Not just a town in Texas, Corpus Christi is a venerable and relatively old Christian celebration, and a kind of counterpart to Maundy Thursday, now nine weeks ago. Maundy Thurdsay, that is, Thursday during Holy Week, that is, the Thursday before Easter, however, is a complicated and busy liturgical day. The liturgies for Maundy Thursday remember Jesus washing his disciples feet (found in John’s gospel, which, interestingly, doesn’t have a last supper) as well as the institution of the Holy Eucharist on that night. Congregations such as St. George’s, Valley Lee have some form of a community meal that night, as well, followed often by a night-long vigil at the altar of repose. In all, Maundy Thursday is about a lot of things, and one consequence is that the Holy Eucharist tends to recede into the background. What Jesus actually did on that last night in that upper room was a really fascinating thing, we believe. Not just the Last Supper, the Holy Eucharist is a profound gift wherein Jesus promised to always be among them “in scripture and in the breaking of the bread,” as we pray in a Collect, and he promises, literally, to show up in the present tense every time we, ourselves, break bread. The word remember in the statement “…do this in remembrance of me” is actually the Greek term anamnesis which is far more than a memorial or history lesson but, in fact, means something like ‘to make actually present again.’ That is, when God’s people in prayer remember (anamnesis) Jesus, Christ literally shows up again, and changes our substance and the substance of our assembly, including what was, previously, just bread, just wine.

Didn’t get that lesson at Maundy Thursday or during Holy Week? Obviously. You’re not alone if this never really occurred to you, and you are joined in this by a thirteenth century Augustinian religious woman named Juliana of Liege. Born in the 1190s in Liege, Belgium, Juliana de Cornillon developed a fascination with the Holy Eucharist. It was bound to happen, anyway, because Liege and much of northern Europe in the thirteenth century had a number of confraternities of the Blessed Sacrament, groups of persons who devoted themselves to adoration and benediction of the Holy Eucharist and, in many cases, had organized continuous prayers and vigils for its efficacy and power.

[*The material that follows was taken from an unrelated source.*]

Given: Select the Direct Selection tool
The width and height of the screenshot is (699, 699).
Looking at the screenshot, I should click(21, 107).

Juliana was orphaned at the age of five and together with her sister, Agnes, they lived in the convent of Mont-Cornillon.

Visions came to her, she reported; the first in 1208 instructed her “to plead for the institution of the feast of Corpus Christi.” One particularly powerful vision was, for her, “the appearance of the full moon having one dark spot, which signified the absence of such a solemnity.” Juliana kept the visions secret but eventually confided in her spiritual director who, breaking all modern understandings of confidentiality (!), told the bishop. In 1246, Robert de Thorete, Bishop of Liege, ordered the celebration of Corpus Christi on the Thursday after Trinity Sunday, and declared that it should continue on that day and in that fashion ever since. This was only in south of Belgium, in the region of Liege, however. By 1251, Hugh of St.-Cher, a Cardinal, brought the celebration to his judicatory in Germany. And in 1264, Pope Urban IV – who as a young archdeacon named Jacques Pantaleon of Troyes served in Liege and experienced this growing feast – composed the papal bull, Transiturus de hoc mundo, and thus instituted the Solemnity of Corpus Christi to be celebrated the Thursday after Trinity Sunday. Apparently, Urban IV’s successors didn’t much care for this feast, and so it fell into obsolescence until it was re-introduced in 1311 by Pope Clement V at the Council of Vienne.

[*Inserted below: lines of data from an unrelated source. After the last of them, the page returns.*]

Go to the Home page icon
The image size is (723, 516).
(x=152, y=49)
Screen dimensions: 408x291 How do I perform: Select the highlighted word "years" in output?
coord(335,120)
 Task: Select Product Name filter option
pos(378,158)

Corpus Christi is a day set apart to honor and celebrate nothing more, nothing less than the mystery that is the Holy Eucharist. Many churches and, even today, many communities feature outdoor processions in which the Blessed Sacrament is placed in a monstrance and carried under a tent throughout the neighborhood. These are honorable celebrations, and yet it would make just as much sense, for me, to actually go out there and celebrate the Holy Eucharist in a public place. Perhaps Corpus Christi could become the lively (and theologically better!) counterpart to Ashes to Go – going out into our communities and neighborhoods, shopping centers and street corners and doing nothing more, nothing less than celebrating Holy Eucharist, making Christ really and truly present.

And yet it should be noted that there is unsteady Anglican precedent for the observance of this celebration, perhaps the very reason it is not found in our Book of Common Prayer. The Church of England does list it as an optional celebration, and Anglo-Catholics in our tradition carry on this feast with special solemnity and, to me, a genuine and exciting missional attitude to their neighborhoods.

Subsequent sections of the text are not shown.